» **Bloc de texte**:
::::
SHS : Des… mangeurs de lard?
LM : Oui! Des mangeurs de lard! Ceux qui font le trajet entre Montréal et le Lac Supérieur, leur voyage est court et ils peuvent se permettre de manger des pois, de la galette et du lard durant leur voyage. Nous, les hommes du Nord, on est des VRAIS! On mange du pemmican, et pis des fois, on achète de la viande d'orignal ou du sucre d'érable aux Indiens.

SHS : Et vous vous déplacez comment?

LM : En canot, bien sûr! Les mangeurs de lard utilisent des canots du maître, qui sont plus gros. Nous on utilise le canot du nord, qui est plus petit, mais plus faciles à diriger. Un vrai p'tit tape-cul, j'vous dis!

SHS : De quoi sont faits vos canots?
::::
» **Données recueillies**:
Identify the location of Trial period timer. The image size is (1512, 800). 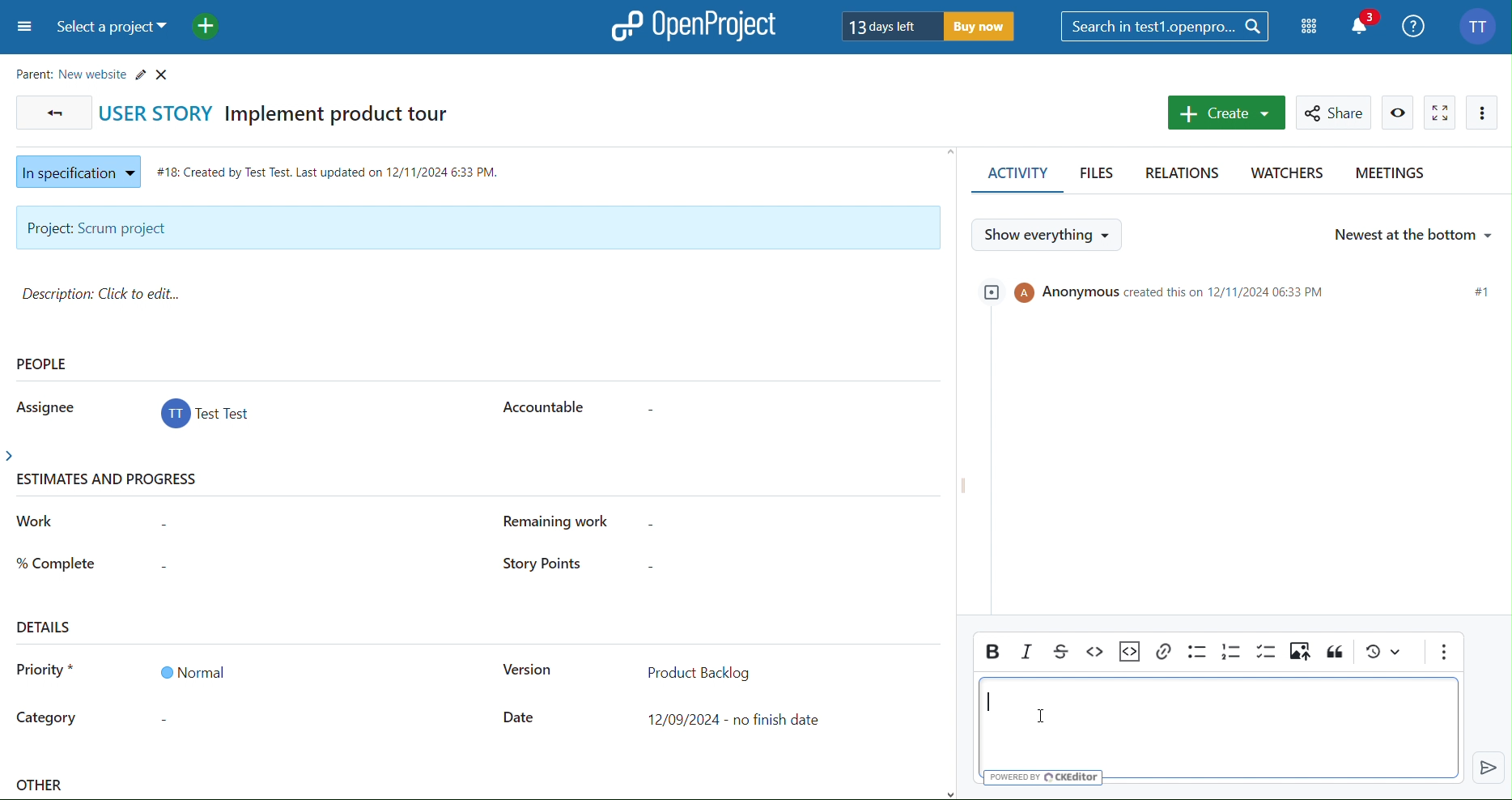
::::
» **Consigne 1**: Recopiez sans modification le passage de l'entretien sur les voyageurs qui commence par « SHS : Des… mangeurs » et se poursuit jusqu'à « vous déplacez comment? ».
» **Consigne 2**: Poursuivez l'entretien sur les voyageurs à partir du point où il s'arrête.

» **Production attendue 1**:
SHS : Des… mangeurs de lard?
LM : Oui! Des mangeurs de lard! Ceux qui font le trajet entre Montréal et le Lac Supérieur, leur voyage est court et ils peuvent se permettre de manger des pois, de la galette et du lard durant leur voyage. Nous, les hommes du Nord, on est des VRAIS! On mange du pemmican, et pis des fois, on achète de la viande d'orignal ou du sucre d'érable aux Indiens.

SHS : Et vous vous déplacez comment?

» **Production attendue 2**:
LM : En écorce de bouleau! Comme les canots Indiens! C'est très fragile par contre, dès que ton canot touche le fond ou que tu accroches une roche… Bam! Brisé! Mais c'est correct, on a toujours un rouleau d'écorce, du watap et de la résine pour réparer tout ça!

SHS : Du Watap?

LM : Le watap, c'est une racine fibreuse qui nous sert de fil pour coudre les morceaux d'écorce ensemble sur le canot. La résine, elle, elle sert de colle et d'imperméabilisant. Quand on finit notre journée, on doit souvent réparer le canot! Y en a qui sont pas contents, ils aimeraient mieux aller se coucher directement, mais bon… c'est ça la vie de voyageur!

SHS : Comment se passent vos journées?

LM : D'abord, je lève mes hommes! Moi je suis guide, ou chef de brigade. Je dirige une équipe de voyageurs. Alors je les réveille avant le levé du soleil, vers 3h du matin. Vers 2h, si on est en retard, vers 5h si on a de l'avance. À cette heure-là, ils sont durs à réveiller, faut leur crier après un peu, pis les traiter de paresseux. Y en a même un que j'ai dû arroser parce qu'il voulait pas se lever.

SHS : Et ensuite? Vous mangez?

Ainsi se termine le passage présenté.